----- Dataset entries
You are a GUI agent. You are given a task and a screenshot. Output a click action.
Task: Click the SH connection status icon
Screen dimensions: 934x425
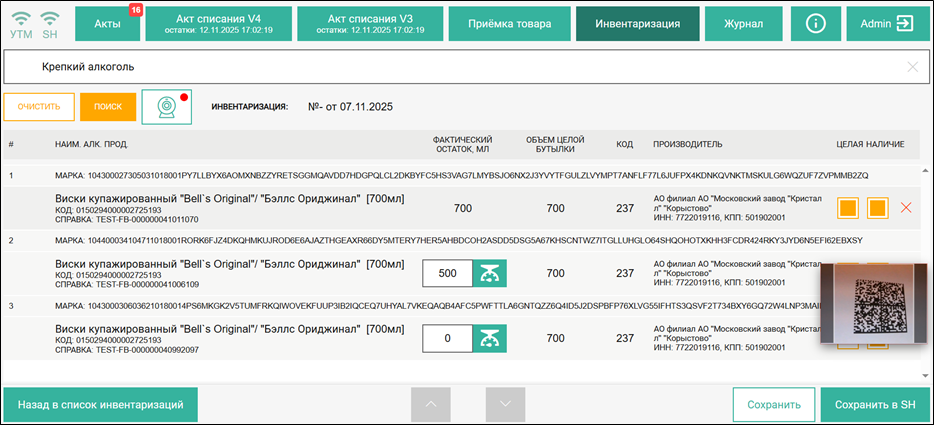click(50, 22)
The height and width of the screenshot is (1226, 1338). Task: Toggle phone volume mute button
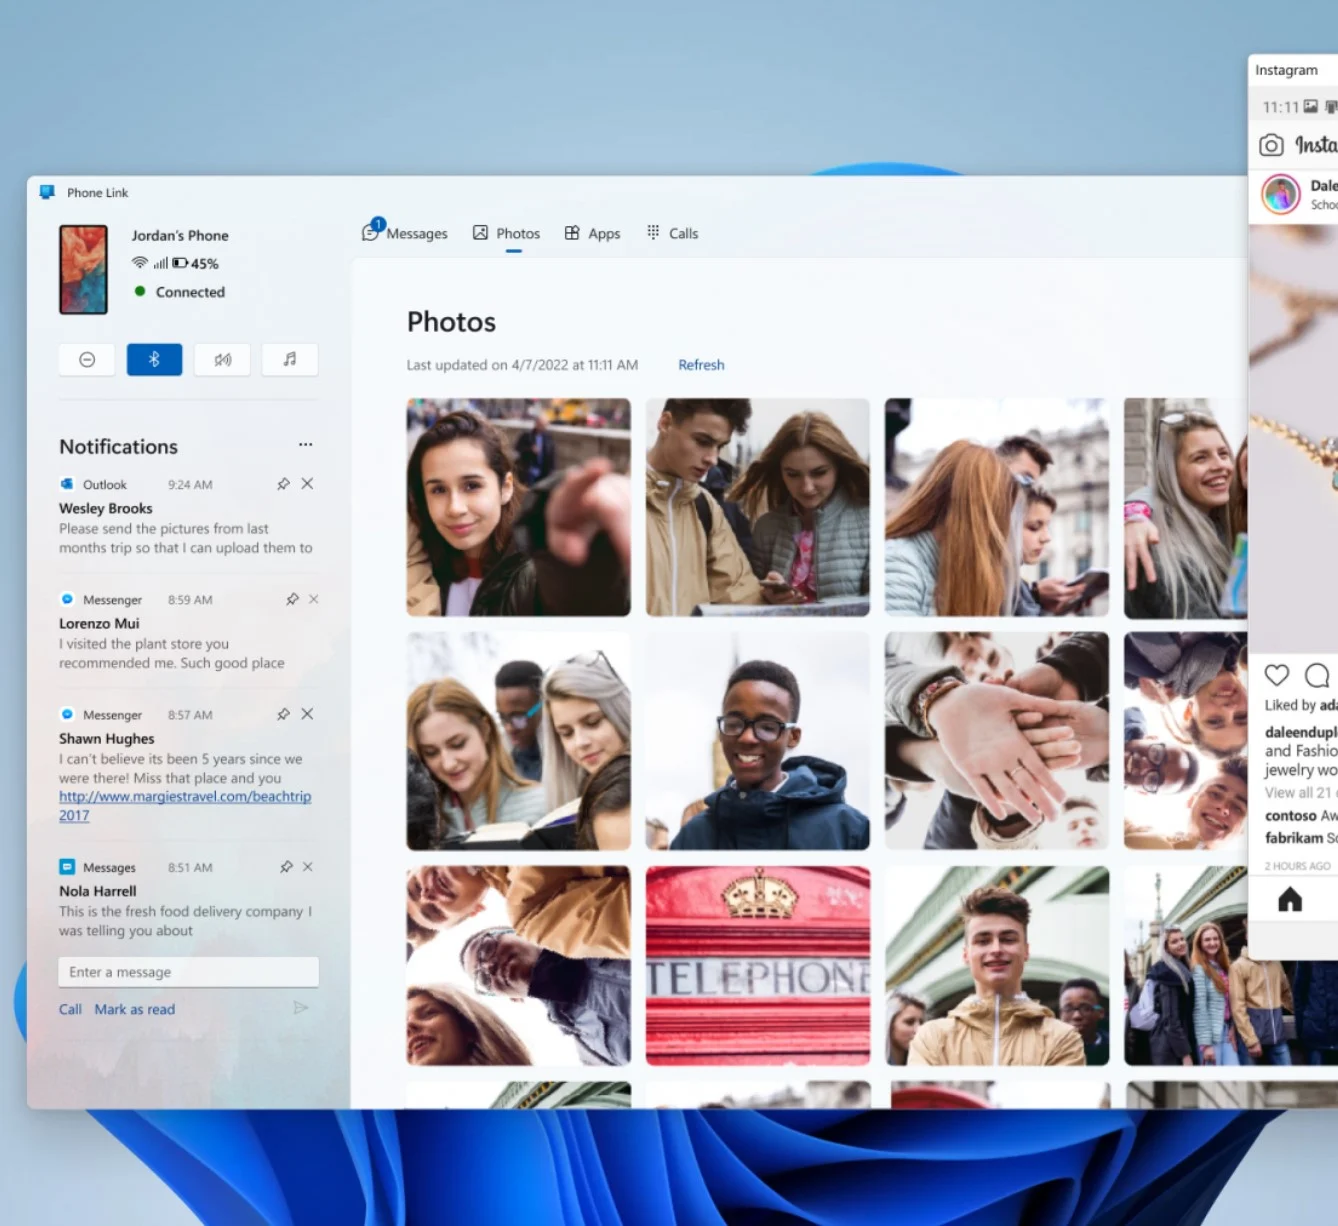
----------
What you will do: Lines that contain the string "screenshot" should be copied from the material above.

Answer to the exercise:
You are a GUI agent. You are given a task and a screenshot. Output a click action.
The height and width of the screenshot is (1226, 1338). Task: Toggle phone volume mute button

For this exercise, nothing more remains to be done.